/---

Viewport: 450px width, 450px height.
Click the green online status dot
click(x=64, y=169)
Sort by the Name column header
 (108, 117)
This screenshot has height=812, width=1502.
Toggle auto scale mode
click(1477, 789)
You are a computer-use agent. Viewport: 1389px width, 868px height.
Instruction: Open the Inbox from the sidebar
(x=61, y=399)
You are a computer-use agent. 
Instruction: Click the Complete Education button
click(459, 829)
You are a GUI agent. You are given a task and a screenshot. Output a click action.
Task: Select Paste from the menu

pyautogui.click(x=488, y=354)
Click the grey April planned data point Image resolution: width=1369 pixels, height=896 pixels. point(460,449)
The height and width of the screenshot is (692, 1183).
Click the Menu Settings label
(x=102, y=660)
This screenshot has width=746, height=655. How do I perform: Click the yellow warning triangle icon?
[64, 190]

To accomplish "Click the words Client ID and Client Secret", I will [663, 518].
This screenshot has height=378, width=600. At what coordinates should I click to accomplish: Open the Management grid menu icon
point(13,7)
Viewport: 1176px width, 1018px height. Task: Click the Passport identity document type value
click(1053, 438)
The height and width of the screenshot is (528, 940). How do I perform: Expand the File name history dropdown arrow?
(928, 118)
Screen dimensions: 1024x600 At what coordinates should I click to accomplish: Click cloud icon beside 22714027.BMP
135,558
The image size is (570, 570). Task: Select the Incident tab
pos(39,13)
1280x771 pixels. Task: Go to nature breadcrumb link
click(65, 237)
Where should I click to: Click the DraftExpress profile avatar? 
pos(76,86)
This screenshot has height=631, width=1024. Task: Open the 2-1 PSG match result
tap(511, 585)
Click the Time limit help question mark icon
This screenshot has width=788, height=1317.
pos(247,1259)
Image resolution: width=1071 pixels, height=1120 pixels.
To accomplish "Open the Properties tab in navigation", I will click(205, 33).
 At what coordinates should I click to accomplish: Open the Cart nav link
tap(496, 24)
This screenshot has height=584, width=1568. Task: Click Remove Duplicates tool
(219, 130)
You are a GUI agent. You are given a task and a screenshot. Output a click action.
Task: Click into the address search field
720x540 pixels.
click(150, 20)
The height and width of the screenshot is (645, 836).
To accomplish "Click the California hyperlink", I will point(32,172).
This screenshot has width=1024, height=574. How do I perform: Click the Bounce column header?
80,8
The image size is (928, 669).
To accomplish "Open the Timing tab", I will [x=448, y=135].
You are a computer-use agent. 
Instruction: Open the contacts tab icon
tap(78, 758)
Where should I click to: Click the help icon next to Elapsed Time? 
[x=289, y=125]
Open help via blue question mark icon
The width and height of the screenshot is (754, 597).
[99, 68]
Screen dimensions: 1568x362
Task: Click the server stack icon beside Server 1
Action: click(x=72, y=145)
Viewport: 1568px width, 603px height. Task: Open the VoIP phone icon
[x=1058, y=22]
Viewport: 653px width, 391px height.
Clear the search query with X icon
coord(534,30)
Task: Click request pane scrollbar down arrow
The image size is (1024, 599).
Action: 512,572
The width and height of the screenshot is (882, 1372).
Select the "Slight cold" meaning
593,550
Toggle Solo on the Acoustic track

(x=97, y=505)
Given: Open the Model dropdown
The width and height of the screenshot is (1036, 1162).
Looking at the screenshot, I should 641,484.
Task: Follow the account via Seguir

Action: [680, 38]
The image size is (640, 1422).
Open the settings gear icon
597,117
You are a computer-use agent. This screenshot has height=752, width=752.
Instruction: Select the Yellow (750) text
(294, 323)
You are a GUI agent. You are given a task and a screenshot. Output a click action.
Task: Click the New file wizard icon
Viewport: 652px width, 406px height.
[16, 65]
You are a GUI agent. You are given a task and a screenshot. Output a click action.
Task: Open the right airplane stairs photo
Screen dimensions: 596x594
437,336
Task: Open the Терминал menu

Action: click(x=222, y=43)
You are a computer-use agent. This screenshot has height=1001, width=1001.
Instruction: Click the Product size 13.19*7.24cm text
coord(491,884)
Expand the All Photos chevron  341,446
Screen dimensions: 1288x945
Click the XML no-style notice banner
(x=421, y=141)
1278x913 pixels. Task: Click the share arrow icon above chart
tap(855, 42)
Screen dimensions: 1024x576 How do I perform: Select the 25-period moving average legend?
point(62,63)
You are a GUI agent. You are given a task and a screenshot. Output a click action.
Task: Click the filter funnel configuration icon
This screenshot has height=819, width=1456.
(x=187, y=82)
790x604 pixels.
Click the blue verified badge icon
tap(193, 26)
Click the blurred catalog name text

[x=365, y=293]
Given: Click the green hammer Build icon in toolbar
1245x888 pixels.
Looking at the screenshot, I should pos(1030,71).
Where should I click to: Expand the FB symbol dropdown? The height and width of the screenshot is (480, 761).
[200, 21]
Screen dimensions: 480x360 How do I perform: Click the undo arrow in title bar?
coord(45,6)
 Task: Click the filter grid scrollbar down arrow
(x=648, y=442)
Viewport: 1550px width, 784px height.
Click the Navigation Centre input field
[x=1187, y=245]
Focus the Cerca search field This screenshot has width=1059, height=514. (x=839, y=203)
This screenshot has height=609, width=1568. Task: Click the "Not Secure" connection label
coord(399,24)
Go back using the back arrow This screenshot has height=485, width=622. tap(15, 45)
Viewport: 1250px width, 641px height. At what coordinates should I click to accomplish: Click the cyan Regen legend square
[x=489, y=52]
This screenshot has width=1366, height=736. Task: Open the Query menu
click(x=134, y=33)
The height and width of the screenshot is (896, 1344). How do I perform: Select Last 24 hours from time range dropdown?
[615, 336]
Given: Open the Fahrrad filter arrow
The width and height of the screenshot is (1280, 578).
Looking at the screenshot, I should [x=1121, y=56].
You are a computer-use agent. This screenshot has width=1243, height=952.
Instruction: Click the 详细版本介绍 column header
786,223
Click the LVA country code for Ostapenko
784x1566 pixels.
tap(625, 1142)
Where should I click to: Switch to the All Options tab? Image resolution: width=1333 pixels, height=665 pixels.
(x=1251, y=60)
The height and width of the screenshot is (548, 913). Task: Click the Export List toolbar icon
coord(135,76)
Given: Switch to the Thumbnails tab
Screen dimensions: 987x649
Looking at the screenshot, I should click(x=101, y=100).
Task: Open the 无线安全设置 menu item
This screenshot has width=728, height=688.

\---

**Problem to solve**
Filter the listing above for lines with the word "will", and copy each one you find.

**Answer to this task**
To accomplish "Click the words Client ID and Client Secret", I will [663, 518].
To accomplish "Open the Properties tab in navigation", I will click(205, 33).
To accomplish "Click the California hyperlink", I will point(32,172).
To accomplish "Open the Timing tab", I will [x=448, y=135].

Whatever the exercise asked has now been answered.